Reminds me of Being the (Pareto) Best in the World [LW · GW].

Replies from: Bezzi, Olitness
comment by Bezzi · 2021-08-26T21:51:58.941Z · LW(p) · GW(p)

The point of Being the (Pareto) Best in the World is that you can quite easily become a true expert in X if X is a sufficiently narrow intersection of domains. For example, the best person for writing music notation software is neither a programmer nor a musician, but someone having reasonable skills in both music and programming.

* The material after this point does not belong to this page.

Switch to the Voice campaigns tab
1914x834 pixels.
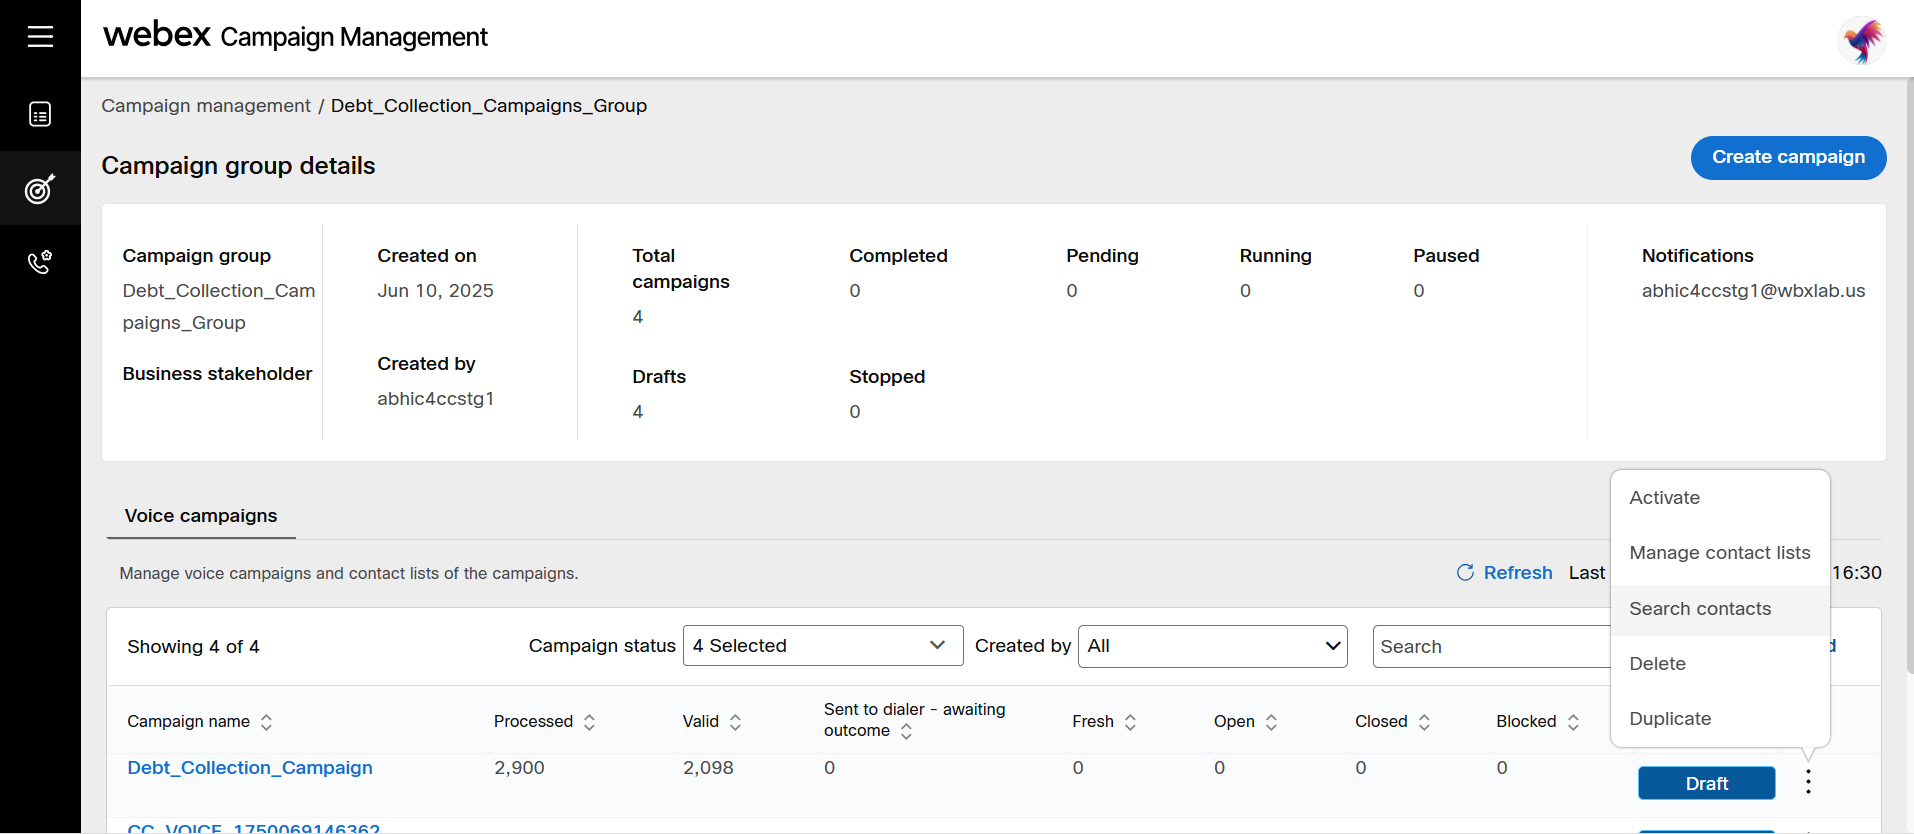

This post seems to make a broader claim, namely that multi-domain expertise can improve your confidence in every single domain, even if you never face actual cross-domains problems. I find this point much less obvious. If you just want to raise a general level of overall confidence, fine. But I fail to see how your expertise in a field could possibly raise your confidence in another (unrelated) field. When your piano teacher is yelling at your terrible execution of the Well-Tempered Clavier, you can't just repeat to yourself "Screw it, I've a PhD in Computer Science!"... in order to improve, you need to actually exercise at the instrument, and your PhD isn't going to help you with that.

After ten years spent between computer science and formal music training, my overall evaluation is that formal music training will definitely not make you a better programmer in general (and vice versa). The only meaningful exception for me were the music notation software courses aimed at musicians, which I found ridiculously easy for obvious reasons. 

comment by Olitness · 2021-08-01T15:03:20.931Z · LW(p) · GW(p)

Thanks for this post. Yes, that is mostly the idea that I am discussing here, which I think can have beyond practical and work related benefits. Mainly, that it makes one more secure and confident in their life as a whole. 

Another thought related to that is that it probably makes not only for more secure personality and confidence, but also more secure career in case one field becomes more obsolete.

comment by bjoernw · 2021-08-26T09:11:59.344Z · LW(p) · GW(p)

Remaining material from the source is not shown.